— Activity —
Reproduce every line of the material below without any changes.

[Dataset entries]
----
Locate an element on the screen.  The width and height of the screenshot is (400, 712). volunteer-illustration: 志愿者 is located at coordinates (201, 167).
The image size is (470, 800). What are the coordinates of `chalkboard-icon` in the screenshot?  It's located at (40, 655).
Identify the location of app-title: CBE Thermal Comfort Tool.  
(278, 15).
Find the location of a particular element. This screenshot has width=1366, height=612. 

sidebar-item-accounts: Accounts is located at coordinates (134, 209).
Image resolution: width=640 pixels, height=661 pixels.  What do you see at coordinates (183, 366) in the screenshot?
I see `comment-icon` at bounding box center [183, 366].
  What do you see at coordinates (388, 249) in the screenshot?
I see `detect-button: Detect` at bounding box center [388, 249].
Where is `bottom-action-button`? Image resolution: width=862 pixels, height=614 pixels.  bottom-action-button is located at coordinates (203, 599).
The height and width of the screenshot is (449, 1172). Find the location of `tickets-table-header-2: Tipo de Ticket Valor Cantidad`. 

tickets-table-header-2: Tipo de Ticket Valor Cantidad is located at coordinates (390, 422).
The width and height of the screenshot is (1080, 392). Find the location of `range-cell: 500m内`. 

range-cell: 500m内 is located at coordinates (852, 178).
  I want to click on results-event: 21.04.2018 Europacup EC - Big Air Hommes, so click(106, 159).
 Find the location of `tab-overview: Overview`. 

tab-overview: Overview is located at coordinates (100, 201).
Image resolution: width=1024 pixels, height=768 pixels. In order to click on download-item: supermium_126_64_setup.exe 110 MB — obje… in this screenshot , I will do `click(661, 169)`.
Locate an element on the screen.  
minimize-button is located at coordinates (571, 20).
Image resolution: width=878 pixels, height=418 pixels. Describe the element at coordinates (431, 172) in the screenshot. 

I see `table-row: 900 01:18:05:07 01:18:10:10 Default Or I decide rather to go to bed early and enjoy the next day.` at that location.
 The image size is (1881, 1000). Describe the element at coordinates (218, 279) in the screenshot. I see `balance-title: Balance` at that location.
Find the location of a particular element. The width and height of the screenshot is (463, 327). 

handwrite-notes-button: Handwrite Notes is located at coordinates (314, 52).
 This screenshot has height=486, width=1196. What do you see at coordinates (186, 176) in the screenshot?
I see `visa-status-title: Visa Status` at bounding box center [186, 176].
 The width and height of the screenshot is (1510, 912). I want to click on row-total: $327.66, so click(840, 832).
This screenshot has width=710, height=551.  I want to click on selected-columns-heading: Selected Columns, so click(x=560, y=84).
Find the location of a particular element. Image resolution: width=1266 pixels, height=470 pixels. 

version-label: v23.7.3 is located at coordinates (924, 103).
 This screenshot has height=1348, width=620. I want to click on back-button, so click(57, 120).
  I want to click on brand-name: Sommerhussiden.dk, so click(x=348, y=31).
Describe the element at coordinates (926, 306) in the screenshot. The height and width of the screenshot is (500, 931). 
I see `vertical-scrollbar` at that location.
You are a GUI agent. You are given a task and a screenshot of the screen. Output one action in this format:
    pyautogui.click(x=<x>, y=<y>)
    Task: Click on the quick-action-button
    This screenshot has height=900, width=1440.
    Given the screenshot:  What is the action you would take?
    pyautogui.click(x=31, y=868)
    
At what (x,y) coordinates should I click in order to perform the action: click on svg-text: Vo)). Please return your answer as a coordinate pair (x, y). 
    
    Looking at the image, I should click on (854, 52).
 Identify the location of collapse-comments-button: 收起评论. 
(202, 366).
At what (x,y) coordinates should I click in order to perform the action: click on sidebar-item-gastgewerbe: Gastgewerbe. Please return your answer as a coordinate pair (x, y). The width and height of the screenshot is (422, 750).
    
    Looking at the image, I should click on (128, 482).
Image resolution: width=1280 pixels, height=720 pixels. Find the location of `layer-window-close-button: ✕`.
----
— Response for this exercise —
Locate an element on the screen.  The width and height of the screenshot is (400, 712). volunteer-illustration: 志愿者 is located at coordinates (201, 167).
The image size is (470, 800). What are the coordinates of `chalkboard-icon` in the screenshot?  It's located at (40, 655).
Identify the location of app-title: CBE Thermal Comfort Tool.  
(278, 15).
Find the location of a particular element. This screenshot has width=1366, height=612. 

sidebar-item-accounts: Accounts is located at coordinates (134, 209).
Image resolution: width=640 pixels, height=661 pixels.  What do you see at coordinates (183, 366) in the screenshot?
I see `comment-icon` at bounding box center [183, 366].
  What do you see at coordinates (388, 249) in the screenshot?
I see `detect-button: Detect` at bounding box center [388, 249].
Where is `bottom-action-button`? Image resolution: width=862 pixels, height=614 pixels.  bottom-action-button is located at coordinates (203, 599).
The height and width of the screenshot is (449, 1172). Find the location of `tickets-table-header-2: Tipo de Ticket Valor Cantidad`. 

tickets-table-header-2: Tipo de Ticket Valor Cantidad is located at coordinates (390, 422).
The width and height of the screenshot is (1080, 392). Find the location of `range-cell: 500m内`. 

range-cell: 500m内 is located at coordinates (852, 178).
  I want to click on results-event: 21.04.2018 Europacup EC - Big Air Hommes, so click(106, 159).
 Find the location of `tab-overview: Overview`. 

tab-overview: Overview is located at coordinates (100, 201).
Image resolution: width=1024 pixels, height=768 pixels. In order to click on download-item: supermium_126_64_setup.exe 110 MB — obje… in this screenshot , I will do `click(661, 169)`.
Locate an element on the screen.  
minimize-button is located at coordinates (571, 20).
Image resolution: width=878 pixels, height=418 pixels. Describe the element at coordinates (431, 172) in the screenshot. 

I see `table-row: 900 01:18:05:07 01:18:10:10 Default Or I decide rather to go to bed early and enjoy the next day.` at that location.
 The image size is (1881, 1000). Describe the element at coordinates (218, 279) in the screenshot. I see `balance-title: Balance` at that location.
Find the location of a particular element. The width and height of the screenshot is (463, 327). 

handwrite-notes-button: Handwrite Notes is located at coordinates (314, 52).
 This screenshot has height=486, width=1196. What do you see at coordinates (186, 176) in the screenshot?
I see `visa-status-title: Visa Status` at bounding box center [186, 176].
 The width and height of the screenshot is (1510, 912). I want to click on row-total: $327.66, so click(840, 832).
This screenshot has width=710, height=551.  I want to click on selected-columns-heading: Selected Columns, so click(x=560, y=84).
Find the location of a particular element. Image resolution: width=1266 pixels, height=470 pixels. 

version-label: v23.7.3 is located at coordinates (924, 103).
 This screenshot has height=1348, width=620. I want to click on back-button, so click(57, 120).
  I want to click on brand-name: Sommerhussiden.dk, so click(x=348, y=31).
Describe the element at coordinates (926, 306) in the screenshot. The height and width of the screenshot is (500, 931). 
I see `vertical-scrollbar` at that location.
You are a GUI agent. You are given a task and a screenshot of the screen. Output one action in this format:
    pyautogui.click(x=<x>, y=<y>)
    Task: Click on the quick-action-button
    This screenshot has height=900, width=1440.
    Given the screenshot:  What is the action you would take?
    pyautogui.click(x=31, y=868)
    
At what (x,y) coordinates should I click in order to perform the action: click on svg-text: Vo)). Please return your answer as a coordinate pair (x, y). 
    
    Looking at the image, I should click on (854, 52).
 Identify the location of collapse-comments-button: 收起评论. 
(202, 366).
At what (x,y) coordinates should I click in order to perform the action: click on sidebar-item-gastgewerbe: Gastgewerbe. Please return your answer as a coordinate pair (x, y). The width and height of the screenshot is (422, 750).
    
    Looking at the image, I should click on (128, 482).
Image resolution: width=1280 pixels, height=720 pixels. Find the location of `layer-window-close-button: ✕`.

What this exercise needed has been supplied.